Data for locating words and elements:
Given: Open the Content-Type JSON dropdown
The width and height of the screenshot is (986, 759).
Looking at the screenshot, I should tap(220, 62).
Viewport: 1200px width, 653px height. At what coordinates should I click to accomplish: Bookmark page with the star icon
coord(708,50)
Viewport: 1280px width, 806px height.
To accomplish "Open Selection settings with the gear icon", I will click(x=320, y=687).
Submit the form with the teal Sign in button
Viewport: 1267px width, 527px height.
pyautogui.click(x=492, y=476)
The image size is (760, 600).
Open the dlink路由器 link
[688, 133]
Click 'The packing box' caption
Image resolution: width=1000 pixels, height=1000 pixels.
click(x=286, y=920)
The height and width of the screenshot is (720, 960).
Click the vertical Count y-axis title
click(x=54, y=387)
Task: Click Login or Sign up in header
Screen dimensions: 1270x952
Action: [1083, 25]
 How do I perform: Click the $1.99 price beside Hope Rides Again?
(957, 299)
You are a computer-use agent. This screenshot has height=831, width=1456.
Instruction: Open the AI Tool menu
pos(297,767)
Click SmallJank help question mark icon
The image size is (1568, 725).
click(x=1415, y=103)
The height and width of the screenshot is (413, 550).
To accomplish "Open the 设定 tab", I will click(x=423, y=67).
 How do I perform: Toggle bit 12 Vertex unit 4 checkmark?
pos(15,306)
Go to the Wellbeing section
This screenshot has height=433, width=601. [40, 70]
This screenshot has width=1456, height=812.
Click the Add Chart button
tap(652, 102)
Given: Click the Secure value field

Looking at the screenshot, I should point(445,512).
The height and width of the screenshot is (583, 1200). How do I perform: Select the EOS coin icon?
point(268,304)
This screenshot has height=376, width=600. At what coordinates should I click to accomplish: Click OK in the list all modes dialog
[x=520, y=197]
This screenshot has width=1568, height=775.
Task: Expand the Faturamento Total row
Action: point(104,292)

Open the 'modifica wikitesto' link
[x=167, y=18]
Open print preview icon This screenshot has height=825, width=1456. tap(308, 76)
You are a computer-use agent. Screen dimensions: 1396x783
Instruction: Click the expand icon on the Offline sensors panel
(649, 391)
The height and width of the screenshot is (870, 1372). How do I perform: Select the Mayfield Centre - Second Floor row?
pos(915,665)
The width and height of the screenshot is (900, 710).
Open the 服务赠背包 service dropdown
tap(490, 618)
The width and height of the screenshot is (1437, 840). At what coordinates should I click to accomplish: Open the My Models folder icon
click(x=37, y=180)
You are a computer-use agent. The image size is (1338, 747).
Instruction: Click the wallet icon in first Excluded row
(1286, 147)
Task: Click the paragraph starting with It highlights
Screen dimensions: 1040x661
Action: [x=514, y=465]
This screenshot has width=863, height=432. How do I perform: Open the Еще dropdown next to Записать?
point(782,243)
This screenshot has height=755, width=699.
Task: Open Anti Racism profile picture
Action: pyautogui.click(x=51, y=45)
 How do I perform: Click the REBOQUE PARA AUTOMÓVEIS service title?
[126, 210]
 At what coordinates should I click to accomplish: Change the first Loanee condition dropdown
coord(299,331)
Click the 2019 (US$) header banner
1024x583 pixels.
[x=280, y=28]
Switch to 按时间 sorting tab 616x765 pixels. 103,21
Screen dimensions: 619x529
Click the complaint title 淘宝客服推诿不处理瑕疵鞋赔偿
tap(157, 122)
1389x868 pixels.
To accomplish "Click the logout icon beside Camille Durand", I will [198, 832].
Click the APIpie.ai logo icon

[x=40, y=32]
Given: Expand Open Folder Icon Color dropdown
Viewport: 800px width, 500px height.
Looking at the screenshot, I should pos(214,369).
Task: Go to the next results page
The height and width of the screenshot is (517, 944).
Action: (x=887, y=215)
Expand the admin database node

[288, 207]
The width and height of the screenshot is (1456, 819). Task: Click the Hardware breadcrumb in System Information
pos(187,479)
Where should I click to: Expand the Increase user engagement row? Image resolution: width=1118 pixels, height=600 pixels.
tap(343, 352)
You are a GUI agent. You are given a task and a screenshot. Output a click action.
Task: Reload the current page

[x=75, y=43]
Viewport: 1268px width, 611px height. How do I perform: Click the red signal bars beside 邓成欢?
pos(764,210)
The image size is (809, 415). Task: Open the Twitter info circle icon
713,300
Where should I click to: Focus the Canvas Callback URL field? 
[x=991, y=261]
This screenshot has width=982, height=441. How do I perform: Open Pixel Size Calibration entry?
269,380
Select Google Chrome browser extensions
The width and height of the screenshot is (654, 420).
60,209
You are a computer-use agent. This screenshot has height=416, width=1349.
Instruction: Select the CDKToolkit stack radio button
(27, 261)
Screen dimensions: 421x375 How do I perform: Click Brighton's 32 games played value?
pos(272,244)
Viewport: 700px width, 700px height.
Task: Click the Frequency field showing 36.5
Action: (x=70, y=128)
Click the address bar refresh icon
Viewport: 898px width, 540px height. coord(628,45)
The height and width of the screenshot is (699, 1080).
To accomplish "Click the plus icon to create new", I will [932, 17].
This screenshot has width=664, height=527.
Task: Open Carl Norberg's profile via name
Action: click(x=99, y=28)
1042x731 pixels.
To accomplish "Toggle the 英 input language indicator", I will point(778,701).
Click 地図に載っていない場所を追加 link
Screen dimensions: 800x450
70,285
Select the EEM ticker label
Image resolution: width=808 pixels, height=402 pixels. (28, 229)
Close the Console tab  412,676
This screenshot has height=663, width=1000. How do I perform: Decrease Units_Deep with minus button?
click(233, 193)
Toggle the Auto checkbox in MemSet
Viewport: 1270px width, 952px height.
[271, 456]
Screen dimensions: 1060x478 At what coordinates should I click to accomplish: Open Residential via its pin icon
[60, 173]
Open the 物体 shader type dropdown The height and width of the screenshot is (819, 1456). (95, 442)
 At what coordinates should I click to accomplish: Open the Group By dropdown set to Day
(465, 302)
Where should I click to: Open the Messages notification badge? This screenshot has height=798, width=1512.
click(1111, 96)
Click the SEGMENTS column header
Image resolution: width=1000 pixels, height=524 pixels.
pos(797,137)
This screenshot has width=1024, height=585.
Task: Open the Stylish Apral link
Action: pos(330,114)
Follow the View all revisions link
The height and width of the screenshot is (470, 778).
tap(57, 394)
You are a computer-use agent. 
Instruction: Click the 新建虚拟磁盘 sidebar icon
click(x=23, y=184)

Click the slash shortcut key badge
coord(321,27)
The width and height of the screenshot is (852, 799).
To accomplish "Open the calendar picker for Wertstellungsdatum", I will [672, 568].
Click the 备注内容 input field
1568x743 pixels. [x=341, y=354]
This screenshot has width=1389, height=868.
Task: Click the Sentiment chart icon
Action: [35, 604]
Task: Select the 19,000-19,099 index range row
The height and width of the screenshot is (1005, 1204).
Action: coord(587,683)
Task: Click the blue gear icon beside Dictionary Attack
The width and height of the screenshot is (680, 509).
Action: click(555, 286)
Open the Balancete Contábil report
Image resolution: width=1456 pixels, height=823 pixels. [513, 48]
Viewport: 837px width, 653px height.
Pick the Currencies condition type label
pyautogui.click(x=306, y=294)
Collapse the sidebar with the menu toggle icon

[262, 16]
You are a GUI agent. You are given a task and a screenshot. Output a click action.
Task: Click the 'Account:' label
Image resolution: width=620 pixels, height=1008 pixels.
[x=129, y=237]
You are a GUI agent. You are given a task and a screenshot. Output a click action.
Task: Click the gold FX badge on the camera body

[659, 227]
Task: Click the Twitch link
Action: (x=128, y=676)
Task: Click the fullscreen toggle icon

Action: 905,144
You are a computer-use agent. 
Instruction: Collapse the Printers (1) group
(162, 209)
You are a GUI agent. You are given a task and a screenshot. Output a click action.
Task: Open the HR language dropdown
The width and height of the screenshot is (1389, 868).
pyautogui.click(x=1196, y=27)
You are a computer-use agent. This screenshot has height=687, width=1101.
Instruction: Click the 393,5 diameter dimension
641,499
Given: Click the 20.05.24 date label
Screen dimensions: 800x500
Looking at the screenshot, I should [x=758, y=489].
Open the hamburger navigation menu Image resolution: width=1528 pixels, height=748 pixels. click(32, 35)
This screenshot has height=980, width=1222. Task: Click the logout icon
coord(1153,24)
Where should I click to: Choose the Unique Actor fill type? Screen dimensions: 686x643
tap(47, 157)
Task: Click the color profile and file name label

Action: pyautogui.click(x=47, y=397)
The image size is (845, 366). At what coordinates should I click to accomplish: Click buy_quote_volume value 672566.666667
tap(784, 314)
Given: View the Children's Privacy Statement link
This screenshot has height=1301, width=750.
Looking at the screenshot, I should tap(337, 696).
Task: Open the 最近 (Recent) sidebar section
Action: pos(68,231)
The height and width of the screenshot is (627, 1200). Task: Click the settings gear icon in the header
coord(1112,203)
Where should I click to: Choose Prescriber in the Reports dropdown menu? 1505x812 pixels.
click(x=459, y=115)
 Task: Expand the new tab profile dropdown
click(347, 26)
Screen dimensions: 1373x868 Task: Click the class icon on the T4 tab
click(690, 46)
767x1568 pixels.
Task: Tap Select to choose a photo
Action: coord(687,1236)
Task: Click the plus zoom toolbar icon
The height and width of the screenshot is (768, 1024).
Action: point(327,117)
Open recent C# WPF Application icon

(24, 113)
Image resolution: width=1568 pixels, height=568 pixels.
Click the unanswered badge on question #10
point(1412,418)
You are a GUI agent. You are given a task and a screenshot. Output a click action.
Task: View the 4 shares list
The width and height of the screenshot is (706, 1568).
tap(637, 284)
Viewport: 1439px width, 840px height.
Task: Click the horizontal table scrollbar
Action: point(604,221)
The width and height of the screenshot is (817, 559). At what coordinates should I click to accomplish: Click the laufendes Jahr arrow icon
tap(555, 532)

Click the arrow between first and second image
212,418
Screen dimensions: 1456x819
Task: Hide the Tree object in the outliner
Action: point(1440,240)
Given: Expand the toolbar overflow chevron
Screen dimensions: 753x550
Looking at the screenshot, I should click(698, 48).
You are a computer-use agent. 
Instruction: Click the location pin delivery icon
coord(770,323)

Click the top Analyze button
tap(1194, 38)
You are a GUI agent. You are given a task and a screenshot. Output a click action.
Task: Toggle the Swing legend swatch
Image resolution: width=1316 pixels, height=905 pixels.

◆ **What you have to do**
Count the rows that contain the string "toolbar", with case counting, and give only the number.

◆ **Response below**
2